## What is being asked
Pick up the OnePlus 8 review right after its final sentence and write the next stretch in the same first-person voice.

## Source text
The long-awaited OnePlus 8 has just been announced, following the underwhelming OnePlus 7T Pro last October. The hope we had for this coming out was that it would be more like the 7 and the 7 Pro. Fewer bugs, more functionality, all around just a more attentive and regardful smartphone. Rest assured, this device is exactly what was expected. You’ll be able to pick it up from OnePlus’ own website, and you can use our referral code below to get 15 euro off your order.
There is nothing quite like unboxing OnePlus smartphones. I could sense the care and design that went into the packaging. It felt premium, and I can honestly say that my expectations were set high from just opening the box. The first thing I noticed upon setting up the phone was how sleek and responsive the menus were. Not only was the phone responding to my command instantly, but it was doing it with a wholehearted 90hz worth of smoothness. As an avid supporter of higher refresh rates, it is a delight to see 90Hz and higher becoming the normality with most smartphone manufacturers.

## Data section
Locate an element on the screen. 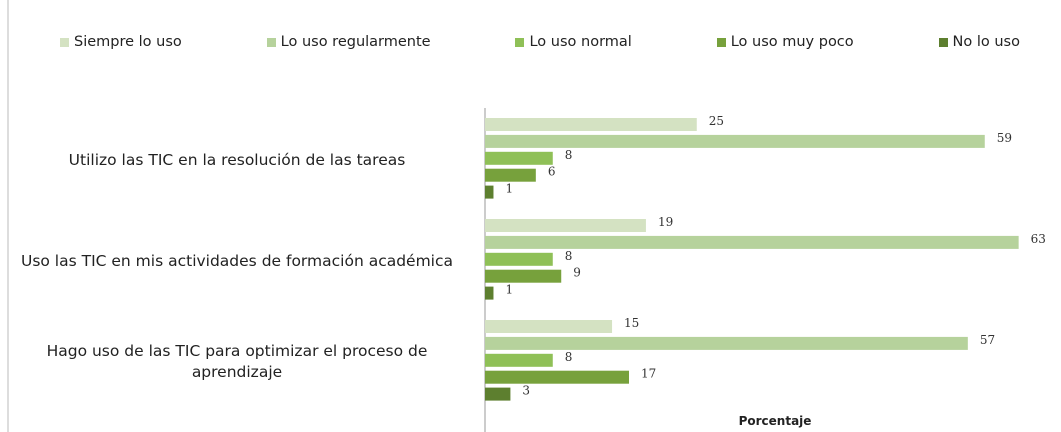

## Result of the task
Oxygen OS made it very simple to set up the device, I had all my photos and some accounts backed up with Google which made the transfer significantly easier. This is to be expected of all smartphone devices these days, as a market as competitive as the technology industry requires adaption most nimble. A good start, but for now, let’s take a look at the specifications.
The OnePlus 8 we received was the 12GB of RAM, 256GB of storage model in Glacier Green. We received this device directly from OnePlus UK on the 9th of April, 2020, although the company had no input towards our findings in this review.
|Display||90Hz Fluid AMOLED 6.55”|
|Software||Oxygen OS based on Android 10|
|Rear Cameras||16 MP Ultra Wide Angle
48 MP Main
|Front Camera||16 MP|
|Sensors||In-display Fingerprint Sensor, Accelerometer, Electronic Compass, Gyroscope, Ambient Light Sensor, Sensor Core|
|Storage||8/12GB RAM LPDDR5+ 128/256GB ROM|
|Battery||4300 mAh (non-removable) + Warp Charge 30T (5V/6V)|
|Audio||Dual Stereo Speakers, Noise cancellation support, Dolby Atmos|
|Unlock Options||In-display Fingerprint, Face Unlock|
|Connections||5G Support (X55 5G)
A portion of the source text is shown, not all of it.